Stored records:
=====

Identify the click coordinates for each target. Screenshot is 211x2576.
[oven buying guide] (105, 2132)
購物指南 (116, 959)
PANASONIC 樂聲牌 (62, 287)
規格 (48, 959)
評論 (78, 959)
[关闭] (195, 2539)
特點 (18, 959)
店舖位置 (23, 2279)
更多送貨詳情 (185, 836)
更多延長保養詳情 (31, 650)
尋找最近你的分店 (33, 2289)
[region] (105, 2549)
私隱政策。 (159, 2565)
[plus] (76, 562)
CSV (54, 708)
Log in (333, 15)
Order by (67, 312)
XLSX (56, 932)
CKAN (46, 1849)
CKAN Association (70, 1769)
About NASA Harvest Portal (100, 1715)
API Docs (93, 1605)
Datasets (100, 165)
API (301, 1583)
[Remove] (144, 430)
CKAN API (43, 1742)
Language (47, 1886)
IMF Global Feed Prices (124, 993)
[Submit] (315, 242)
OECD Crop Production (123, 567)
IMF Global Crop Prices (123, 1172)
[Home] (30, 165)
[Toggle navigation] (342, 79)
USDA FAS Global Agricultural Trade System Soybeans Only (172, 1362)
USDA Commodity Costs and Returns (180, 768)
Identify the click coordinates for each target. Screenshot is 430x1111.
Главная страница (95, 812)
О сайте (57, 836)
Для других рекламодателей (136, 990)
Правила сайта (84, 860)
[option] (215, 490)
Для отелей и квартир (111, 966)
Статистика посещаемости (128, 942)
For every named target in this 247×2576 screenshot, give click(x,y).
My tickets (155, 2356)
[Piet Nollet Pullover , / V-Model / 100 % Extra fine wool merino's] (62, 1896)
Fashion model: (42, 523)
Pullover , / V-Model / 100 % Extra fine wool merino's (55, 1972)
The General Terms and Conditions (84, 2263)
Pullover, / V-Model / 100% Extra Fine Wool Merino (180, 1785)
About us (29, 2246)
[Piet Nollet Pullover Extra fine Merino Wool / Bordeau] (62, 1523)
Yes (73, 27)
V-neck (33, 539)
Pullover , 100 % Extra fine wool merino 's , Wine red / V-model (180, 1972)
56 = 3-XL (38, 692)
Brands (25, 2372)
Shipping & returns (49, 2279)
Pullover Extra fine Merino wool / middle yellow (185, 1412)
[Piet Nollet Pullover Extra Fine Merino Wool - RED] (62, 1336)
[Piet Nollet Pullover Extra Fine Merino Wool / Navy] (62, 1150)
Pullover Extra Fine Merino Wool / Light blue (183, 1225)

=====

# BRIEF
Copy all of the data exactly. Skip nothing.

# RESPONSE
Identify the click coordinates for each target. Screenshot is 211x2576.
[oven buying guide] (105, 2132)
購物指南 (116, 959)
PANASONIC 樂聲牌 (62, 287)
規格 (48, 959)
評論 (78, 959)
[关闭] (195, 2539)
特點 (18, 959)
店舖位置 (23, 2279)
更多送貨詳情 (185, 836)
更多延長保養詳情 (31, 650)
尋找最近你的分店 (33, 2289)
[region] (105, 2549)
私隱政策。 (159, 2565)
[plus] (76, 562)
CSV (54, 708)
Log in (333, 15)
Order by (67, 312)
XLSX (56, 932)
CKAN (46, 1849)
CKAN Association (70, 1769)
About NASA Harvest Portal (100, 1715)
API Docs (93, 1605)
Datasets (100, 165)
API (301, 1583)
[Remove] (144, 430)
CKAN API (43, 1742)
Language (47, 1886)
IMF Global Feed Prices (124, 993)
[Submit] (315, 242)
OECD Crop Production (123, 567)
IMF Global Crop Prices (123, 1172)
[Home] (30, 165)
[Toggle navigation] (342, 79)
USDA FAS Global Agricultural Trade System Soybeans Only (172, 1362)
USDA Commodity Costs and Returns (180, 768)
Identify the click coordinates for each target. Screenshot is 430x1111.
Главная страница (95, 812)
О сайте (57, 836)
Для других рекламодателей (136, 990)
Правила сайта (84, 860)
[option] (215, 490)
Для отелей и квартир (111, 966)
Статистика посещаемости (128, 942)
For every named target in this 247×2576 screenshot, give click(x,y).
My tickets (155, 2356)
[Piet Nollet Pullover , / V-Model / 100 % Extra fine wool merino's] (62, 1896)
Fashion model: (42, 523)
Pullover , / V-Model / 100 % Extra fine wool merino's (55, 1972)
The General Terms and Conditions (84, 2263)
Pullover, / V-Model / 100% Extra Fine Wool Merino (180, 1785)
About us (29, 2246)
[Piet Nollet Pullover Extra fine Merino Wool / Bordeau] (62, 1523)
Yes (73, 27)
V-neck (33, 539)
Pullover , 100 % Extra fine wool merino 's , Wine red / V-model (180, 1972)
56 = 3-XL (38, 692)
Brands (25, 2372)
Shipping & returns (49, 2279)
Pullover Extra fine Merino wool / middle yellow (185, 1412)
[Piet Nollet Pullover Extra Fine Merino Wool - RED] (62, 1336)
[Piet Nollet Pullover Extra Fine Merino Wool / Navy] (62, 1150)
Pullover Extra Fine Merino Wool / Light blue (183, 1225)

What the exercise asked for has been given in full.